▸ EXERCISE
Return, word for word, the lines of the listing below from the one with "Where should I click to: Click the heart" through the one with "You are a computer-use agent. Image resolution: width=1387", and no other lines.

+-------+

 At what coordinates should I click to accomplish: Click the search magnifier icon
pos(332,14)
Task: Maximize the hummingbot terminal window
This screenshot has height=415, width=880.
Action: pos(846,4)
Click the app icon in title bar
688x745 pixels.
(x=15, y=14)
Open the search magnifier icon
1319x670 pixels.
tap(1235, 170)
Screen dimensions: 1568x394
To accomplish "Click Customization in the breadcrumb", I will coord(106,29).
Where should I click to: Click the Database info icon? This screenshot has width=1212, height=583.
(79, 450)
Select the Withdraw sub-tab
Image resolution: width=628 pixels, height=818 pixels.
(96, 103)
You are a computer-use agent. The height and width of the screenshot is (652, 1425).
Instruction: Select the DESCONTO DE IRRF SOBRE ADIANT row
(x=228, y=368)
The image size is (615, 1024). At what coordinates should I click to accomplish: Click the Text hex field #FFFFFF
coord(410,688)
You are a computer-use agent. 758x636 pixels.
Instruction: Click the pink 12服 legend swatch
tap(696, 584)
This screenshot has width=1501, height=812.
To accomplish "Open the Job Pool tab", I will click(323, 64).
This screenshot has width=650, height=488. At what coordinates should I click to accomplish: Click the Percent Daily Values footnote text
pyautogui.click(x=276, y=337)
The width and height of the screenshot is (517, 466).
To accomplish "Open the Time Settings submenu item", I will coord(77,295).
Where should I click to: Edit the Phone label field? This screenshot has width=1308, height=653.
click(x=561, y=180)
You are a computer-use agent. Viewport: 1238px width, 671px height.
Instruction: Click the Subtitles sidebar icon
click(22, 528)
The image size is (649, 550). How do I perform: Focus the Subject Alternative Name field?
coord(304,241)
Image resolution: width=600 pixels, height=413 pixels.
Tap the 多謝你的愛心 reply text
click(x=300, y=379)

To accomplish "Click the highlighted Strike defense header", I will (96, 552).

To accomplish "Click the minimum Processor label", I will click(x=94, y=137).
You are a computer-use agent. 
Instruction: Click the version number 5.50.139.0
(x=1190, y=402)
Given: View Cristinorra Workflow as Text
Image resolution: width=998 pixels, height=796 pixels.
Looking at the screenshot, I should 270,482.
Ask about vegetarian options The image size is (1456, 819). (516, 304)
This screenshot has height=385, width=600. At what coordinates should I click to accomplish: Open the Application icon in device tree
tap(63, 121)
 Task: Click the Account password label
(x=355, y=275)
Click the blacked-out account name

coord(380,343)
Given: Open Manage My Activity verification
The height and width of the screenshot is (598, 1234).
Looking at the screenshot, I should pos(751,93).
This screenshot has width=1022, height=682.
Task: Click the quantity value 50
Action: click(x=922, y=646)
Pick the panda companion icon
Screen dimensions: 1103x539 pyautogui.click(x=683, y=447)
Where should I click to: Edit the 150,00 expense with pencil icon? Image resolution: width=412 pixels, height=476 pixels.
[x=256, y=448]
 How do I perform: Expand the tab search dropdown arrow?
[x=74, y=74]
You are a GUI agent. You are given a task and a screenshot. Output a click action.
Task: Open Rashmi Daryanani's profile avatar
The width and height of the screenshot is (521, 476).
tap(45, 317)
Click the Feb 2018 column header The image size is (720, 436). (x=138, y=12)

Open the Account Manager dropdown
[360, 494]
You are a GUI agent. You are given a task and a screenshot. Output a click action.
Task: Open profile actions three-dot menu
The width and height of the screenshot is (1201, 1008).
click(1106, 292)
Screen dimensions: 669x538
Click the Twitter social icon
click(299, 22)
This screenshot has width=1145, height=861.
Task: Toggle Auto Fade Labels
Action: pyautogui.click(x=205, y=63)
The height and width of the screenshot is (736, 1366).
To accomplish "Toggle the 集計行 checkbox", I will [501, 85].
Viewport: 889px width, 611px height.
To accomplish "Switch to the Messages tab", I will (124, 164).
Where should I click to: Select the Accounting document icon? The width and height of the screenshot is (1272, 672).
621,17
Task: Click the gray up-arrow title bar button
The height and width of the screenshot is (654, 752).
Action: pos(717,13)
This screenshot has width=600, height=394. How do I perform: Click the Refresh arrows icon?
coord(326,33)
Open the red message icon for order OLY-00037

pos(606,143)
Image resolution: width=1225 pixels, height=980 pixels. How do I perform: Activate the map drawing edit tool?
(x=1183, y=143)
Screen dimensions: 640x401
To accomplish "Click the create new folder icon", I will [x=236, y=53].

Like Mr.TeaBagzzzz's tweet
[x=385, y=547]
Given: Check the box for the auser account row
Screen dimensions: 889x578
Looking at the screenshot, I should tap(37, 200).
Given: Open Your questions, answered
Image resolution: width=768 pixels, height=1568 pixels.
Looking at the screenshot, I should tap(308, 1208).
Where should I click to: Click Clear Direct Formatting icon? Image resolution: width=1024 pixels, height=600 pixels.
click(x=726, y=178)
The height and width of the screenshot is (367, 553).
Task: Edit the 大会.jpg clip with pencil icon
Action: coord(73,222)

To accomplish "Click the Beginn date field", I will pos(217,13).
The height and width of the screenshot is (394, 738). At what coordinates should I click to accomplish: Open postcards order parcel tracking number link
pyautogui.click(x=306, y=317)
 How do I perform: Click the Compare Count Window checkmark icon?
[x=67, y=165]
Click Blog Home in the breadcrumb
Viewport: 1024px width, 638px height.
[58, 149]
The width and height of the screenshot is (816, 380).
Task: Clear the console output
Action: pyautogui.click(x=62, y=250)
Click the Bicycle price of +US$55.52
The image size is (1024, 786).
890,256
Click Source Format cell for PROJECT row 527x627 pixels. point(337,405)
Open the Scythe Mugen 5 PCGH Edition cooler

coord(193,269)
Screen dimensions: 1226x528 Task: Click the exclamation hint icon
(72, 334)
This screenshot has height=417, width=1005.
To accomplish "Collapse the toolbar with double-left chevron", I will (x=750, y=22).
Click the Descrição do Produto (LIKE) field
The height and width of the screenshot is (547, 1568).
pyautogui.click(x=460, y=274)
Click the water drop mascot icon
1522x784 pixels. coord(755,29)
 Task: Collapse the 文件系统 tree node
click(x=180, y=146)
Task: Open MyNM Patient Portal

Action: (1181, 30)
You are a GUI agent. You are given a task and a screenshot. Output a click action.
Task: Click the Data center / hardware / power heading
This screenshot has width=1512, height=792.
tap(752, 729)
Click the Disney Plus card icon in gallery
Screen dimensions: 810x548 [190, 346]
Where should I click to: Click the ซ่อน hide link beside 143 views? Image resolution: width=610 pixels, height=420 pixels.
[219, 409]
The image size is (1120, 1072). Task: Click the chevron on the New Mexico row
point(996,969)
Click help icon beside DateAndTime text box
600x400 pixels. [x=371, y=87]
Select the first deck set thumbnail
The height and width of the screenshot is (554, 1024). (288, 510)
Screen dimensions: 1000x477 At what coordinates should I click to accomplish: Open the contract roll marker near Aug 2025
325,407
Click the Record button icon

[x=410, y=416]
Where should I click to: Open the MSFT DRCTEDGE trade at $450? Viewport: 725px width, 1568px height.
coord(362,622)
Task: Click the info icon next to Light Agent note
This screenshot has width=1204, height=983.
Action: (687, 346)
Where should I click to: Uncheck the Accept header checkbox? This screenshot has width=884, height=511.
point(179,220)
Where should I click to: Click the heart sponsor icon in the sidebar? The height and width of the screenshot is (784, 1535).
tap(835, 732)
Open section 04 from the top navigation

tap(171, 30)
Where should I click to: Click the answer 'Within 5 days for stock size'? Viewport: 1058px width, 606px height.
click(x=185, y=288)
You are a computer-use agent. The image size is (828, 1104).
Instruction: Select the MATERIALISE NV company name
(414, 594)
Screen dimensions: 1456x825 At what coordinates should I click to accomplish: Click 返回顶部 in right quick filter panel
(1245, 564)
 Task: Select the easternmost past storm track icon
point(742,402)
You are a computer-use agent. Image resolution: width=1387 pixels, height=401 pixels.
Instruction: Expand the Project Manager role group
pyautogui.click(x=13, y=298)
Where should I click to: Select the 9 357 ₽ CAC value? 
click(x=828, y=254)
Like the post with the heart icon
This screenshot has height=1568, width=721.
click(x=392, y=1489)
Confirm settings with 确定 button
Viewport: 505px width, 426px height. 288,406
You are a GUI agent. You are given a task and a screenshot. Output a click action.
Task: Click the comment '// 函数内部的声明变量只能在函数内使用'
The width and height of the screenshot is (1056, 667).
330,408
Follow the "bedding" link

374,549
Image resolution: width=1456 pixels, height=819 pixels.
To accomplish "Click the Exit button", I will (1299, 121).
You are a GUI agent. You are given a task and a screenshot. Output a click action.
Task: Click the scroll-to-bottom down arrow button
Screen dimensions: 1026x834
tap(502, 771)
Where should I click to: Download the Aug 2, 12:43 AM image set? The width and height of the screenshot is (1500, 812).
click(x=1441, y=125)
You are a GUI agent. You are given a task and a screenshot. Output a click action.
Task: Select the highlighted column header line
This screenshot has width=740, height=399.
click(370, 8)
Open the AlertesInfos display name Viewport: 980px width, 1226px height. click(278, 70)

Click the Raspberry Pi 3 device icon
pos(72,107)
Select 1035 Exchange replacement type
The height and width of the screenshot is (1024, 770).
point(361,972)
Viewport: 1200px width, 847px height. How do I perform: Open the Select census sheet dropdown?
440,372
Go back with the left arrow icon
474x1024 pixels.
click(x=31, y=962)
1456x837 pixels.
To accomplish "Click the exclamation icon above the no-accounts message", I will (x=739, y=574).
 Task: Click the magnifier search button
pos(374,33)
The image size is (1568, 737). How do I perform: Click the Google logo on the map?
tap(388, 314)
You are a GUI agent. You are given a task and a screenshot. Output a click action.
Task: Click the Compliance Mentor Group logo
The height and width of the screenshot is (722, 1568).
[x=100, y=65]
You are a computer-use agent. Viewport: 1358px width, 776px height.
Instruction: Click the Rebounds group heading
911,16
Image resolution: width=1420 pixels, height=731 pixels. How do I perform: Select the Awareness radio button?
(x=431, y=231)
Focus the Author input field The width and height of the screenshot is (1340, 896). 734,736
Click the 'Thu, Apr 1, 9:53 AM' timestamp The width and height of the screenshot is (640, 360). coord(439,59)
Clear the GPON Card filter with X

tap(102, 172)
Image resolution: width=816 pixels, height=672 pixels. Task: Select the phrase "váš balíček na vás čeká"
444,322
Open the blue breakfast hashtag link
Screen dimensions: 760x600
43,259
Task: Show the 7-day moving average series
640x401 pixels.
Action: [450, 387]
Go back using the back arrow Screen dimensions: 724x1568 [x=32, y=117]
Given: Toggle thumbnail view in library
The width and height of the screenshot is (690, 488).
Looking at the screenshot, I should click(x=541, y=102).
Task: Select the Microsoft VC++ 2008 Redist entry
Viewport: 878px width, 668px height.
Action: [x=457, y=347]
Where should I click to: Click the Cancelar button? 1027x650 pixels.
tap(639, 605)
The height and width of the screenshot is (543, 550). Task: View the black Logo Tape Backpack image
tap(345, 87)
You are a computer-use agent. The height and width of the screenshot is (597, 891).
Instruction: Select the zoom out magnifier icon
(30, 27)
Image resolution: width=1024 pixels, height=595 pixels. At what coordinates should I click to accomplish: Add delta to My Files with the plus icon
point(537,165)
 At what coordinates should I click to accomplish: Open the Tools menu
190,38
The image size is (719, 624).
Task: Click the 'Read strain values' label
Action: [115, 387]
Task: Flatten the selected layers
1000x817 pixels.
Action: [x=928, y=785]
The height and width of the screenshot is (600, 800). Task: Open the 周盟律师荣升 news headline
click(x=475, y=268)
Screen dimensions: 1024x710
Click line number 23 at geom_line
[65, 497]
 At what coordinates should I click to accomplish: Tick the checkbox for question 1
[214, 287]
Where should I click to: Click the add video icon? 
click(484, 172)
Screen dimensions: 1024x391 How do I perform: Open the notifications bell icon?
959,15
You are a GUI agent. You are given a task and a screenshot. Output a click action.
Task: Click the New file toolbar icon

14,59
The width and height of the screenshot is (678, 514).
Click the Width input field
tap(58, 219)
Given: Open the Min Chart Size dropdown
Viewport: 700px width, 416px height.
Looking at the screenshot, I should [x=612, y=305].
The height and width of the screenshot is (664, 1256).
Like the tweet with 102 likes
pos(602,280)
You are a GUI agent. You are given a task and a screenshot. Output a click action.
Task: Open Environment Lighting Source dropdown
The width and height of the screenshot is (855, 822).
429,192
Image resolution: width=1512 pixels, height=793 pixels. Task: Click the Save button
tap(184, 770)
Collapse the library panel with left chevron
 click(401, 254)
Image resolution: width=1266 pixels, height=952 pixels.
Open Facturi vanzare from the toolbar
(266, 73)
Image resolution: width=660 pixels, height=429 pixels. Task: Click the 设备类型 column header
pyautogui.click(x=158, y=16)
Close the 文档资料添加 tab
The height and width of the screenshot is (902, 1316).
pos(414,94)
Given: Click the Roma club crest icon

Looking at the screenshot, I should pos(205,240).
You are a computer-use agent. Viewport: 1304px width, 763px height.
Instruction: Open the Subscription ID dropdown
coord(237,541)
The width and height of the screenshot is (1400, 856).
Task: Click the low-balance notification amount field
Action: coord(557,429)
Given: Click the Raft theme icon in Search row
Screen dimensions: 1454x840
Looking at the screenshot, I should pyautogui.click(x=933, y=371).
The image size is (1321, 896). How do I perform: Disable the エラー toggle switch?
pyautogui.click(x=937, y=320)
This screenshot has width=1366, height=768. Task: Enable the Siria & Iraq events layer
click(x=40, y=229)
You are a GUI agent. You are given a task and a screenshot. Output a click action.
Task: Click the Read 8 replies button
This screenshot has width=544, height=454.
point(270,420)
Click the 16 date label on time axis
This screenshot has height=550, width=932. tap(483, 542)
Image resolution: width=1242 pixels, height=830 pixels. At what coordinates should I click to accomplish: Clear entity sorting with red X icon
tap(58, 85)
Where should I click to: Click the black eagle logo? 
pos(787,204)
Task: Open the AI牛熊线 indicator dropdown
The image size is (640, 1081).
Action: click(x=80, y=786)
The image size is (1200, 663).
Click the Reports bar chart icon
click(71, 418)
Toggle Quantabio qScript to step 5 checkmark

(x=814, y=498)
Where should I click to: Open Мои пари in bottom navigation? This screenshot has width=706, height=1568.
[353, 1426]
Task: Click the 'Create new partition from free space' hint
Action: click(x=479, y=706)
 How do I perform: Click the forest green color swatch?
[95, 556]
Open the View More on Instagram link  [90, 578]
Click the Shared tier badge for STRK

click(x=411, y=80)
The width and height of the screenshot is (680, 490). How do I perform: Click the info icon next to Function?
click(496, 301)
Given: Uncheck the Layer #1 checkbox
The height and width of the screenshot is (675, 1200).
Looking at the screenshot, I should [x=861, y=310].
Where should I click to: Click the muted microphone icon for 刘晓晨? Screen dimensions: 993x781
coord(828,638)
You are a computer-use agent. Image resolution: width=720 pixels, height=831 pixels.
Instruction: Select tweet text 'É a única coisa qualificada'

+-------+

▸ EXPECTED ANSWER
Where should I click to: Click the heart sponsor icon in the sidebar? The height and width of the screenshot is (784, 1535).
tap(835, 732)
Open section 04 from the top navigation

tap(171, 30)
Where should I click to: Click the answer 'Within 5 days for stock size'? Viewport: 1058px width, 606px height.
click(x=185, y=288)
You are a computer-use agent. The image size is (828, 1104).
Instruction: Select the MATERIALISE NV company name
(414, 594)
Screen dimensions: 1456x825 At what coordinates should I click to accomplish: Click 返回顶部 in right quick filter panel
(1245, 564)
 Task: Select the easternmost past storm track icon
point(742,402)
You are a computer-use agent. Image resolution: width=1387 pixels, height=401 pixels.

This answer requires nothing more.